Streaming delivers the first token to the user before the full response is generated. This dramatically improves perceived latency.

Streaming Architecture

sequenceDiagram
    participant Client as Browser Client
    participant APIGW as API Gateway<br/>WebSocket
    participant ECS as ECS Fargate<br/>Orchestrator
    participant Bedrock as Bedrock<br/>Claude 3

    Client->>APIGW: Send query via WebSocket
    APIGW->>ECS: Route to orchestrator

    Note over ECS: Parallel fan-out (RAG + Session + Profile)

    ECS->>Bedrock: invoke_model_with_response_stream()
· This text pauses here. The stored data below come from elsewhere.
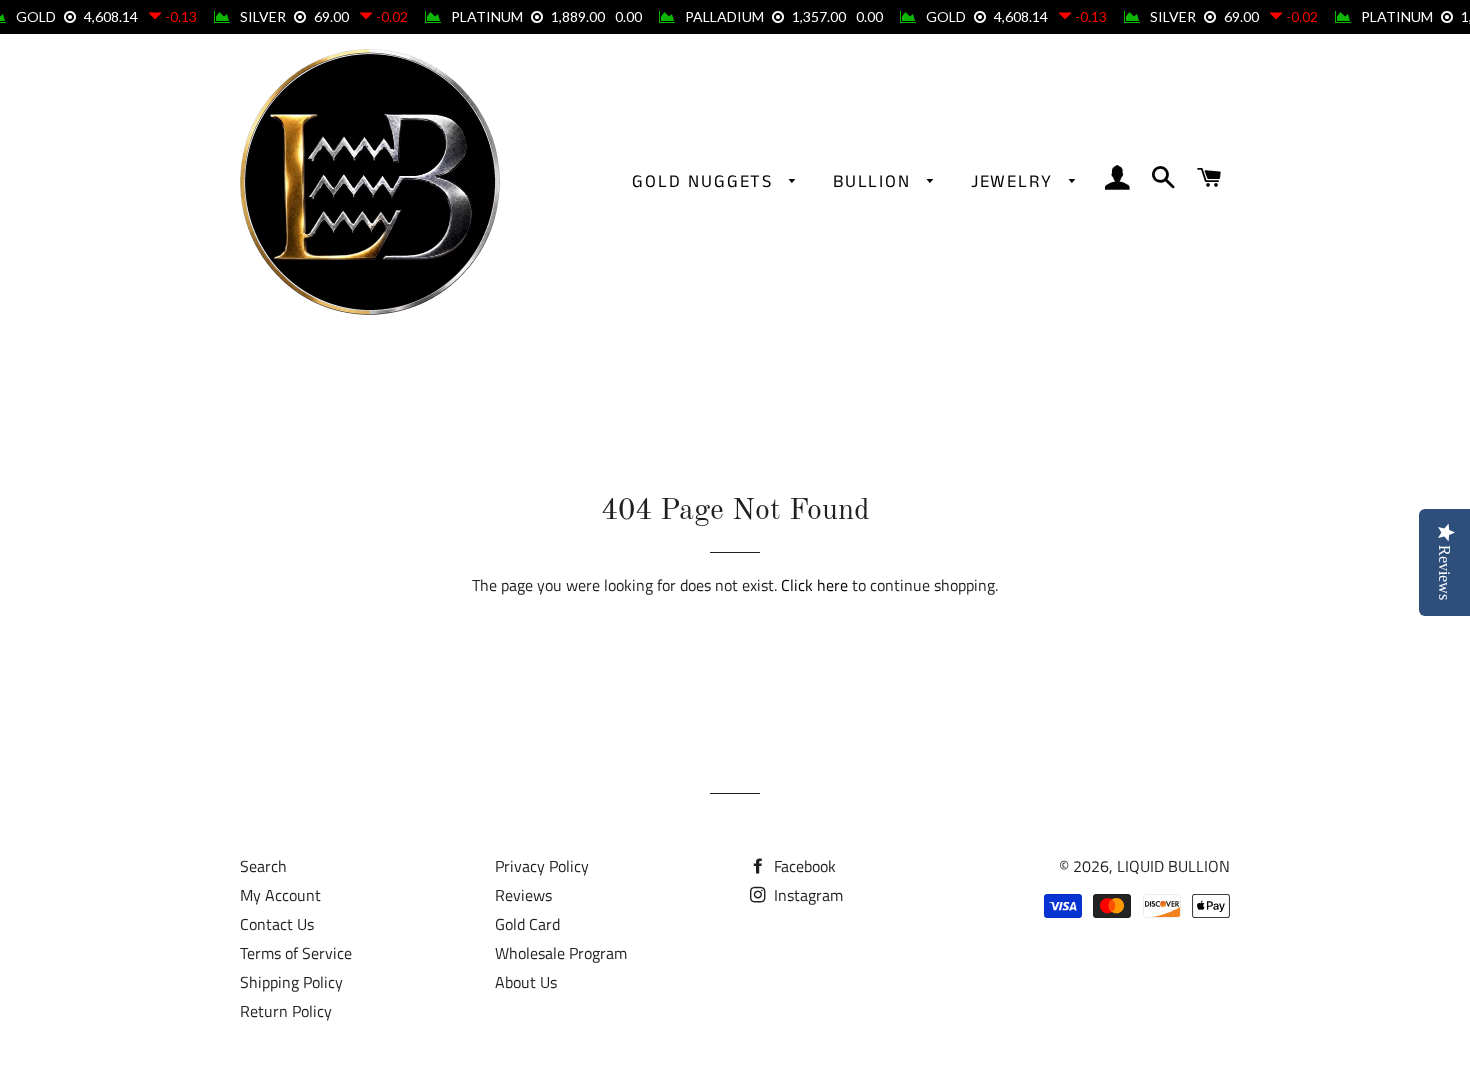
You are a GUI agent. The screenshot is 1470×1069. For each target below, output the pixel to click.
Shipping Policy (291, 982)
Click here (814, 585)
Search (263, 866)
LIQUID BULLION (1173, 866)
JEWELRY (1015, 182)
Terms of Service (296, 953)
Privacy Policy (542, 866)
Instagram (806, 895)
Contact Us (277, 924)
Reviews (523, 895)
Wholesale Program (561, 953)
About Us (526, 982)
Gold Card (527, 924)
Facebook (803, 866)
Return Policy (286, 1011)
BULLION (875, 182)
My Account (280, 895)
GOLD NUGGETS (705, 182)
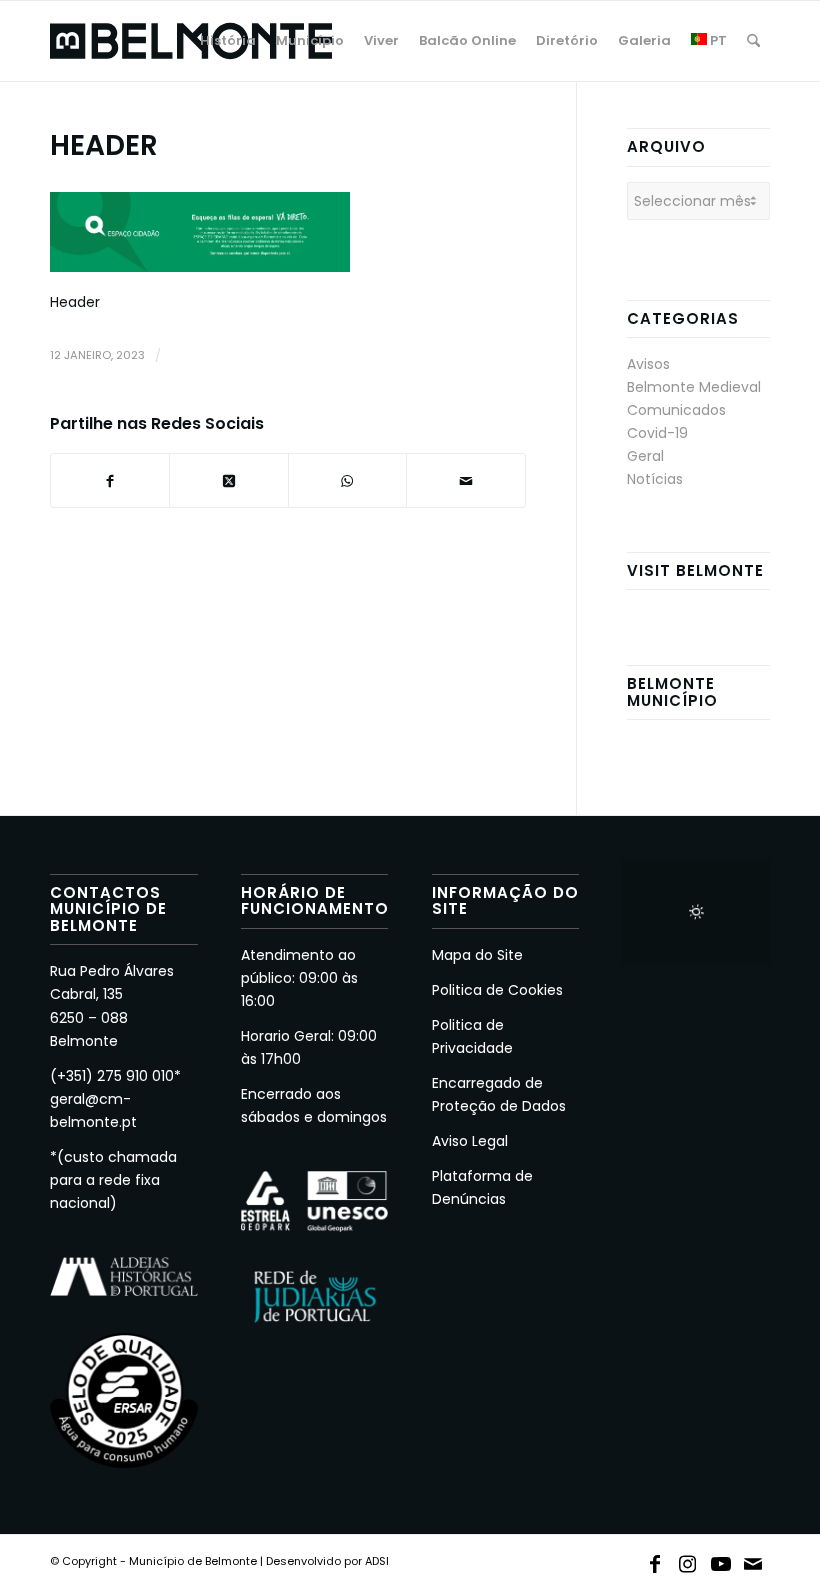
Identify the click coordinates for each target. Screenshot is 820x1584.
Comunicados (676, 410)
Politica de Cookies (497, 990)
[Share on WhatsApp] (347, 480)
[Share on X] (228, 480)
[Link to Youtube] (721, 1560)
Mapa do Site (477, 955)
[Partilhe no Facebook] (110, 480)
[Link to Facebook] (655, 1560)
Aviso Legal (470, 1141)
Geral (645, 456)
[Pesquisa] (753, 41)
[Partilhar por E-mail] (465, 480)
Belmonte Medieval (694, 387)
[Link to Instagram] (688, 1560)
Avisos (648, 364)
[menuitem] (228, 41)
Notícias (655, 479)
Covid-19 (657, 433)
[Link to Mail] (754, 1560)
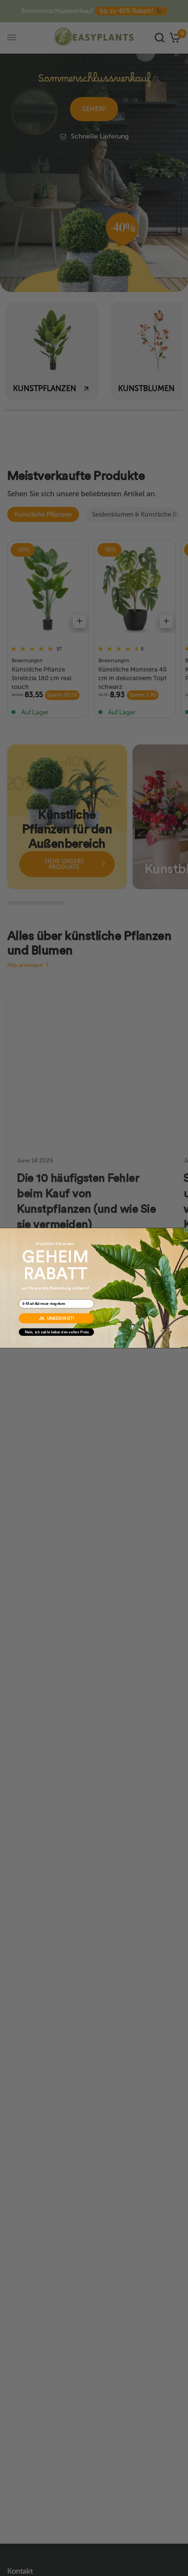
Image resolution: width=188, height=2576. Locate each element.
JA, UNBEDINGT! (56, 1318)
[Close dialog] (186, 1230)
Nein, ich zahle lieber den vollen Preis (57, 1332)
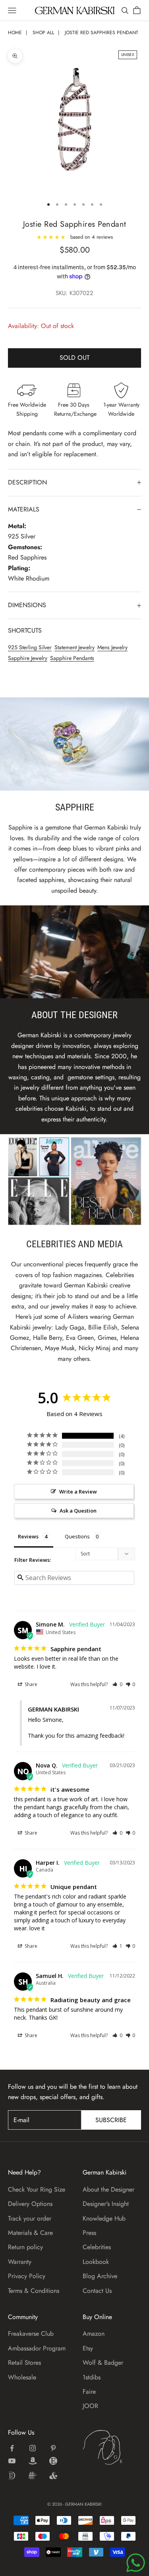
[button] (117, 1684)
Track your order (29, 2218)
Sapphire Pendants (72, 658)
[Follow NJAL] (33, 2475)
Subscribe (111, 2119)
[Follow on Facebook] (12, 2448)
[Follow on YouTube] (12, 2461)
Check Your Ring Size (36, 2189)
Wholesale (22, 2377)
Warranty (19, 2261)
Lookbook (96, 2261)
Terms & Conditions (33, 2290)
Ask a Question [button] (78, 1510)
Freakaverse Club (31, 2333)
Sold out (74, 357)
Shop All (43, 32)
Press (89, 2232)
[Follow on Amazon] (33, 2461)
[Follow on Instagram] (33, 2448)
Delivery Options (30, 2203)
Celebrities (97, 2247)
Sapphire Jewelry (27, 658)
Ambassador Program (37, 2348)
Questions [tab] (77, 1536)
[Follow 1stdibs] (12, 2475)
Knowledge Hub (104, 2218)
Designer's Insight (106, 2203)
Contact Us (97, 2290)
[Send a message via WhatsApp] (135, 2562)
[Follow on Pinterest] (53, 2448)
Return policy (25, 2247)
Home (15, 32)
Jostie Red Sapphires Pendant (101, 32)
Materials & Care (30, 2232)
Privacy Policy (26, 2276)
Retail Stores (24, 2362)
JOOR (90, 2405)
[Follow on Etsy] (53, 2461)
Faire (89, 2391)
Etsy (88, 2348)
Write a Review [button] (78, 1491)
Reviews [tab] (28, 1536)
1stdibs (92, 2377)
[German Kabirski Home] (112, 2447)
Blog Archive (100, 2276)
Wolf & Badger (103, 2362)
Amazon (93, 2333)
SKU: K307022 (74, 293)
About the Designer (108, 2189)
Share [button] (30, 1684)
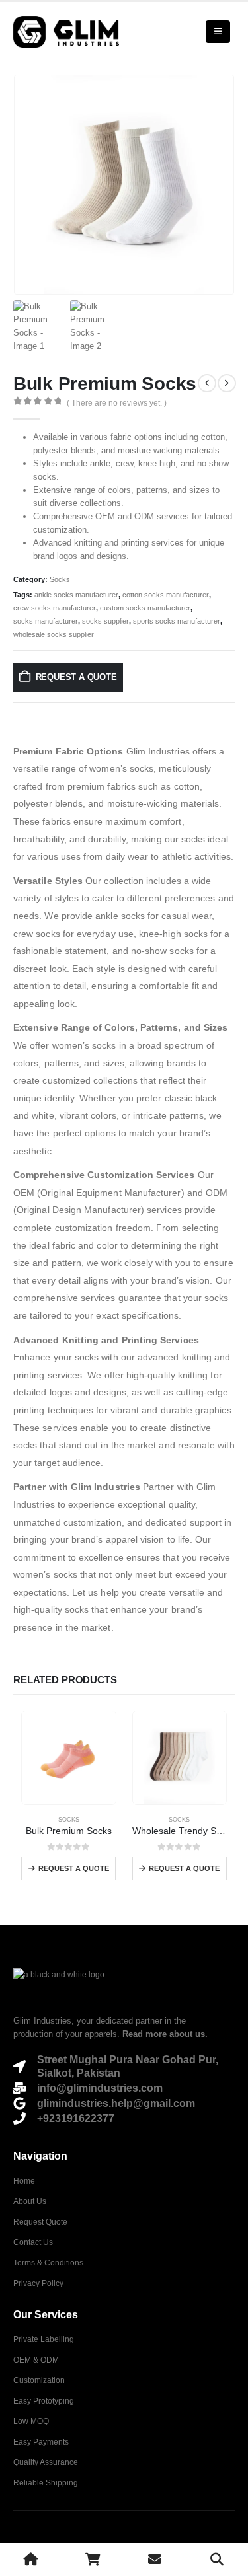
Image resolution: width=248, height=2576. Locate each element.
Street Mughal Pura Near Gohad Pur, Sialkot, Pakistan (127, 2066)
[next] (227, 383)
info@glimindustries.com (100, 2088)
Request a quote (76, 677)
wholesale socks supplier (53, 634)
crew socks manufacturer (54, 608)
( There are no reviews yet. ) (117, 403)
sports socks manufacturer (176, 621)
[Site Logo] (66, 32)
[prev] (207, 383)
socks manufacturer (45, 621)
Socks (60, 579)
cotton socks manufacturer (165, 595)
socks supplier (105, 621)
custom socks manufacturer (145, 608)
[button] (218, 31)
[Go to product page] (69, 1758)
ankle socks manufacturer (76, 595)
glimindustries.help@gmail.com (116, 2103)
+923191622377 (75, 2118)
    loop Each chunk (~50-100 tokens)
        Bedrock-->>ECS: StreamEvent: chunk
        ECS-->>APIGW: WebSocket frame: chunk
        APIGW-->>Client: Render incrementally
    end

    Bedrock-->>ECS: StreamEvent: end
    ECS-->>APIGW: WebSocket frame: [DONE]
    APIGW-->>Client: Finalize rendering

    Note over Client: User saw first token at ~400ms<br/>Full response at ~2.5s

StreamingResponseHandler Implementation

import asyncio
import json
import time
from typing import AsyncIterator

import boto3
from aws_lambda_powertools import Logger, Metrics, Tracer

logger = Logger(service="mangaassist-streaming")
tracer = Tracer(service="mangaassist-streaming")
metrics = Metrics(namespace="MangaAssist/Streaming")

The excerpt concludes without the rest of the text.